Não confundir as classificações:

Posse justa e injusta ≠ Posse de boa e de má-fé.

“A justiça ou injustiça da posse determina-se com base em critérios


objetivos, diversamente do que ocorre com a posse de boa ou de
má-fé que tem em vista elementos subjetivos, pois decorre da
convicção do possuidor. [...]” (STJ, RE n.º 9.095/ SP, Rel. Min. Cláudio
dos Santos).
e) Posse ad interdicta e ad usucapionem
e.1) Ad interdicta: é a posse que é protegida pelos interditos possessórios,
visando repelir ameaça contra a posse, visando mantê-la ou recuperá-la.
- Qual posse poderá ser protegida?
- Art. 1.211.
- “Cessadas a violência e a clandestinidade, a mera detenção, que estava
caracterizada, transforma-se em posse injusta em relação ao esbulhado,
que permite ao novo possuidor ser mantido provisoriamente, contra os
que não tiveram melhor posse. Na posse de mais de ano e dia, o possuidor
será mantido provisoriamente, inclusive contra o proprietário, até ser
convencido pelos meios ordinários (CC 1.211)” (Gonçalves)
- A posse viciada pode ser protegida contra terceiros?
-“Mesmo o possuidor injusto ou de má-fé com relação a determinado
sujeito poderá defender a posse contra terceiros, em relação aos quais a
exerce sem qualquer vício” (Venosa, 2014, p. 80).
* Critério: melhor posse.
e.2) Ad usucapionem: é a posse que se prolonga por determinado
lapso de tempo estabelecido na lei, deferindo a seu titular a
aquisição do domínio.

- É, em suma, a posse capaz de gerar o direito de propriedade.
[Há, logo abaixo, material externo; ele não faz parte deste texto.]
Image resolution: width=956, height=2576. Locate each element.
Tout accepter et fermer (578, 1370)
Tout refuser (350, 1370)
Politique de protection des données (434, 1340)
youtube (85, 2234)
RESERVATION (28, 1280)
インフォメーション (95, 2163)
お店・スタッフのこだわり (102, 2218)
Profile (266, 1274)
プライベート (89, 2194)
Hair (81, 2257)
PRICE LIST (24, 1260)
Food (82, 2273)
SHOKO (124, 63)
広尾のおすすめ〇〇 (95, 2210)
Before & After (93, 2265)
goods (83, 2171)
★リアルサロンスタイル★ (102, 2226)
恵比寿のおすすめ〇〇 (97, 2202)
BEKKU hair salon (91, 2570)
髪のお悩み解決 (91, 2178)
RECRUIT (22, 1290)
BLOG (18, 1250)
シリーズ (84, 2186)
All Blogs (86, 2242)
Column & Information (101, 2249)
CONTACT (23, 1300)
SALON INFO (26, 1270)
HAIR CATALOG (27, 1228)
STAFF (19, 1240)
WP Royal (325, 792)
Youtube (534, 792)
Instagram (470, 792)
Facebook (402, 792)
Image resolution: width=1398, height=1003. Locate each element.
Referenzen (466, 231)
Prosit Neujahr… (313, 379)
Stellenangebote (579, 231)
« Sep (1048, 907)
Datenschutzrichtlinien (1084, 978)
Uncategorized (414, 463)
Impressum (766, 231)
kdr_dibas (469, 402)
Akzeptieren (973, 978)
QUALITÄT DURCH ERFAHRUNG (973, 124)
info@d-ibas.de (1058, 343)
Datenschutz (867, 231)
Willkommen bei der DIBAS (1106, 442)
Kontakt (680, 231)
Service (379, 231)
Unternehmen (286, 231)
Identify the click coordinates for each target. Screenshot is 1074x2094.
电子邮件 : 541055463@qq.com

f) Posse nova e posse velha*
* Gonçalves, Tartuce, Diniz

f.1) Nova: até um ano.


f.2) Velha: ano e dia ou mais.
- Importância da distinção: aplicação do rito processual cabível (especial x
ordinário).

* Venosa
- Art. 558 CPC/ 2015: “Regem o procedimento de manutenção e de
reintegração de posse as normas da Seção II deste Capítulo quando a ação for
proposta dentro de ano e dia da turbação ou do esbulho afirmado na petição
inicial.
-Parágrafo único. Passado o prazo referido no caput, será comum o
procedimento, não perdendo, contudo, o caráter possessório”.
g) Jus possidendi e jus possessionis

g.1) Jus possidendi: é a posse fundada na propriedade. A posse,


nessa hipótese, é o conteúdo ou objeto de um direito, qual seja, o
direito de propriedade ou direito real limitado (Venosa).

- É o direito à posse, conferido ao portador de título devidamente


transcrito, bem como ao titular de outros direitos reais. É a posse
causal, titulada (Gonçalves).
g.2) Jus possessionis: é o direito fundado no fato da posse, nesse aspecto
externo (Venosa).

* Gonçalves:
- É o direito de posse, derivado de uma posse autônoma,
independentemente de qualquer título.

- É tão somente o direito fundado no fato da posse, que é protegido


contra terceiros e até mesmo o proprietário.

- O possuidor só perderá para este, futuramente, nas vias ordinárias.


Enquanto isso, aquela situação será mantida. E será sempre mantida
contra terceiros que não possuam nenhum título nem melhor posse. [...]
O jus possessionis perserva até que o jus possidendi o extinga (Gonçalves).